I did all the steps to train with 1 class but when I start training I get the error like in the screenshot.
I put batch = 64 and subdivision = 8 on the .cfg file and I do not have any bad.list file after running the command
./darknet detector train data/obj.data yolo-obj.cfg darknet53.conv.74
on the /darknet-master/build/darknet/x64 path.
Can anyone help me figure it out why this is happening?


Probably @AlexeyAB can give you some causes for that.
From my experience, the training process sometimes stops suddenly and it can be a problem specially during night when you are sleeping. To prevent losing hours of training due to a sudden error/stop I created a simple bash file:
#!/bin/bash
cd /home/...the location of your darknet executable
while :
do
./darknet detector train data/obj.data yolov3.cfg backup/yolov3_last.weights
done
This works very well for me since every 100 iterations the weights are saved as yolov3_last.weights.
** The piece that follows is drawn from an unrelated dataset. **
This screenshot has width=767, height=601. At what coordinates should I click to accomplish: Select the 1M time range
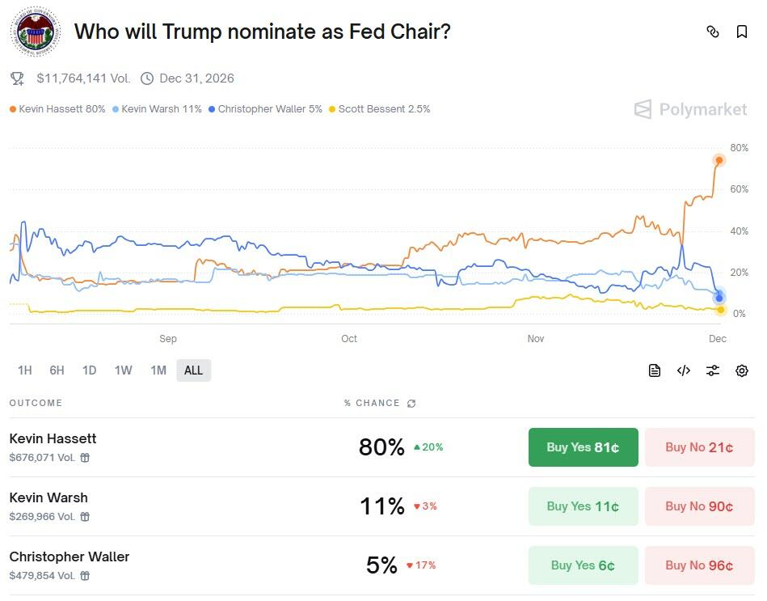pyautogui.click(x=158, y=370)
Basically, every time the training process is stopped, it's restarted again with the last saved weights
@lfares
How many CPU RAM do you have?
Do you use the latest version of Darknet?
What parameters do you set in the Makefile?
I put batch = 64 and subdivision = 8 on the .cfg file
As I see from your screenshot that you use batch=32. Does the error occur for both batch=64 and 32?
Do you get this issue with batch=16 subdivisions=2 ?
On Nvidia Jetson Xavier. Changing the batch to 8 and subdivisions to 1 worked for running the training.
@kevinrev26 It looks like batch=8 is required for training due to low CPU RAM capacity on Jetson.
i was able to train, but the detection is not working properly. Is there a lower limit for the dataset images or something?
@kevinrev26 You must train at least 4000 iterations with batch=64. Or 32 000 iterations with batch=8. And you should use pre-trained weights-file for training.
Probably @AlexeyAB can give you some causes for that.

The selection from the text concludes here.